Die älteren Jungs reden über ihre Autos, ein Mädchen schwärmt von ihrem Freund –
es ist bieder, aber es gibt keine Neonazis.
Mulmiges Gefühl
Seit Ende 2002 beschleicht einen erneut ein mulmiges Gefühl
in Schwedt. Die Angst von früher ist wieder stärker zu spüren, trotz der
Beteuerungen, dass alles irgendwie »normal« sei. Zuerst sorgte nur das
umherfahrende Auto mit den prügelnden Neonazis für Aufregung, auch wenn
öffentlich nicht darüber geredet wurde.
Am Abend des 20. Juli hatte sich Jonas* mit Freunden auf
einem Spielplatz getroffen.

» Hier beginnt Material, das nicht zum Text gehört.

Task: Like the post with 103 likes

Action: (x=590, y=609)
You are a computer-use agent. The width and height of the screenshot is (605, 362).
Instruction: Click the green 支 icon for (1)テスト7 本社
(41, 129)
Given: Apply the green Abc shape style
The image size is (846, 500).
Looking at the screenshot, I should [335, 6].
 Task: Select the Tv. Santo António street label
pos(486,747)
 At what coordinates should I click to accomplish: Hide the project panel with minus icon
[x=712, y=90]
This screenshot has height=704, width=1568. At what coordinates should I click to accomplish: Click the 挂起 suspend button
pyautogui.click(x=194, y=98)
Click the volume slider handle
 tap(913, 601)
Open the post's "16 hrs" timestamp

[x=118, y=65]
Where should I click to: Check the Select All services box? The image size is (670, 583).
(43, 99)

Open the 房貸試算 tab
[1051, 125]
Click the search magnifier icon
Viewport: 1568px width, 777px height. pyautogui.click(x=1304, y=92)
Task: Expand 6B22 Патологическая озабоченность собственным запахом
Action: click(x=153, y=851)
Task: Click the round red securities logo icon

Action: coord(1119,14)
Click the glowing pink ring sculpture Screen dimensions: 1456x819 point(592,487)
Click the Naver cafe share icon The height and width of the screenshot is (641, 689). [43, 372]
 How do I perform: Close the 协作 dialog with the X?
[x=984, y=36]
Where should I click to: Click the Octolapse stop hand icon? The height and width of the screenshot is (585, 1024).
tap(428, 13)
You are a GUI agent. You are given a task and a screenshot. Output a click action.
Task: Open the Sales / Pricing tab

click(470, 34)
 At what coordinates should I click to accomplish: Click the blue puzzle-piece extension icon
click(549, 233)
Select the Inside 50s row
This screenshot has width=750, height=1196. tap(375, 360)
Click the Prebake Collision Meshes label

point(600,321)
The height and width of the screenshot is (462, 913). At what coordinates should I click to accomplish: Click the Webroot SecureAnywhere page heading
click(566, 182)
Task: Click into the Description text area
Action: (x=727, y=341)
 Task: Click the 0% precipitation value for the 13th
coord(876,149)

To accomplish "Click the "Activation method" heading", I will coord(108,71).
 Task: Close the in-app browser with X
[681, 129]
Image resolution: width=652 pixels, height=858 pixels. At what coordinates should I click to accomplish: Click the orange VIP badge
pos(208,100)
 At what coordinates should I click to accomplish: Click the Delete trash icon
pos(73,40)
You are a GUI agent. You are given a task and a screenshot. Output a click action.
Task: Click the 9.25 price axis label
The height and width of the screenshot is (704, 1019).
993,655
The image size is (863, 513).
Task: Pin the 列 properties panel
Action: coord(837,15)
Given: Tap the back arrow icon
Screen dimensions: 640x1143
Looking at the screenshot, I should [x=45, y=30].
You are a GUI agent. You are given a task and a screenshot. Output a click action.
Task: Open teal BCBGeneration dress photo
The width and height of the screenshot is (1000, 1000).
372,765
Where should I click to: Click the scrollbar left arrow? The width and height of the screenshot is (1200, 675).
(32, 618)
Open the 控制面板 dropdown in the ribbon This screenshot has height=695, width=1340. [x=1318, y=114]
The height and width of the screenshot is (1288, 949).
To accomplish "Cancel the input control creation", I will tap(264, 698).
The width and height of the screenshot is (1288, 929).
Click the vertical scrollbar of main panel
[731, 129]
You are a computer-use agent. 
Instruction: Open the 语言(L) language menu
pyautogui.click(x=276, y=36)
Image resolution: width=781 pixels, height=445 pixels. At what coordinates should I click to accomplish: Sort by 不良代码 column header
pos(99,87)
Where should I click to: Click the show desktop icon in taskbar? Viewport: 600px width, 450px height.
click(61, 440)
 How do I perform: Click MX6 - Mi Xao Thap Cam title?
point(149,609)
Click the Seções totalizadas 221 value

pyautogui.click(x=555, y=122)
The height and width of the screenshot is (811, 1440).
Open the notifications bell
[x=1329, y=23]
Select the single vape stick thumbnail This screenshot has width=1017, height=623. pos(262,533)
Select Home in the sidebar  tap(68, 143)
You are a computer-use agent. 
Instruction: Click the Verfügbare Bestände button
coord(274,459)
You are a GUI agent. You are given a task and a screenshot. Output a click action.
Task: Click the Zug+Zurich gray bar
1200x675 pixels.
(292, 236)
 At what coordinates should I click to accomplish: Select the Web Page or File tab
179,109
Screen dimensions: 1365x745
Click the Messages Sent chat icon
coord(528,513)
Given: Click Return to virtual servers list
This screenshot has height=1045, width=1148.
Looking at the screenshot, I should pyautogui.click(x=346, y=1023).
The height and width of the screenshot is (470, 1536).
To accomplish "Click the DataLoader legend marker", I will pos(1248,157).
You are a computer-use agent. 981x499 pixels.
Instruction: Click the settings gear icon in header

Die verabschiedeten sich irgendwann und gingen nach
Hause. Jonas blieb noch sitzen. Als er die drei Gestalten erkannte, die sich ihm
näherten, war es zu spät. Die drei Rechten hielten ihn fest. Dreieinhalb Stunden
lang wurde Jonas gegen Gesicht und Körper getreten, sein Kopf mehrfach auf eine
Holzbank geschlagen, er wurde unter Wasser gedrückt. Als »linker Anarchokunde«
wurde Jonas beschimpft, »Du bist kein echter Deutscher.« Der Tathergang erinnert
an den brutalen Mord an Marinus Schöberl im nicht weit entfernten Dorf Potzlow.
Jonas kam glimpflich davon und erstattete trotz Morddrohungen Anzeige. Zwei der
Täter, (16 und 19 Jahre alt) sitzen derzeit in Haft.
Zahlreiche Einzelfälle
»Das ist ein trauriger Einzelfall«, sagte die Sprecherin der
Stadtverwaltung, Ute-Corina Müller, zur Presse. Von 1993 bis 1995 galt Schwedt
als rechte Hochburg, doch »inzwischen werden wir im Verfassungsschutzbericht
nicht mehr so eingestuft«.
Ein weiterer »trauriger Einzelfall« geschah im April. Der
Asylbewerber Po L. ging mit seiner Freundin in Schwedt spazieren. Dabei trafen
sie auf drei Männer in rechtem Szenelook. Die beschimpften Po L., schlugen ihn
und wollten ihren Hund auf den Flüchtling hetzen. Die Täter stehen nun vor
Gericht. Po L. wurde wenige Wochen später erneut Opfer eines rassistischen
Angriffs.
Auch im Mai gab es einen Übergriff. In einem Café an den
»Uckermärkischen Bühnen«, dem Schwedter Theater, fand ein Konzert statt, das
auch alternative Jugendliche besuchten. Gegen 23 Uhr waren die meisten
BesucherInnen auf dem Heimweg. Rund 25 Nazis tauchten auf, die Situation war
angespannt. Ein Junge, der das Café verließ, wurde von Neonazis verfolgt, durch
die Stadt gejagt und im Stadtpark verprügelt. K
Um 1993 geriet das ostbrandenburgische Schwedt als Hochburg
rechter Gewalt und Organisierung weltweit in die Schlagzeilen. Das »Time
Magazine« ging gar so weit, den Einsatz von UN-Truppen zu fordern. Schwedt zehn
Jahre später: Der Ruf hallt noch nach. Es ist zwar ruhiger geworden, doch der
»Frieden« in der Stadt steht auf wackligen Beinen.
Chronologie:
Neonazi-Gewalt Anfang der Neunziger in Schwedt – Eine lose
Aufzählung
1991
Ein Obdachloser wird von rechten Skinheads zusammengeschlagen
und zu Tode geprügelt.
1992
Ein 13-jähriger Mädchen wird von Rechten in einem Neubau
gefangengehalten, geprügelt, sexuell missbraucht. Sie stirbt an den Folgen.
1993
Bewaffnete Neonazis greifen eine Gruppe von Linken an. Sie
treten auf ein bereits bewusstloses Opfer weiter ein. Er liegt zwei Wochen im
Koma, verbringt 14 Wochen im Krankenhaus. Ein Antifa wird mit Molotowcocktails
beworfen. Eine Party in einer Privatwohnung wird von Nazis angegriffen. Der
Klubraum des Stadtjugendrings wird niedergebrannt. Ein knappes Dutzend
TeilnehmerInnen einer Antifademonstration wird in den folgenden Tagen von
Neonazis verprügelt
1994
Neonazis überfallen den Karthaus-Club.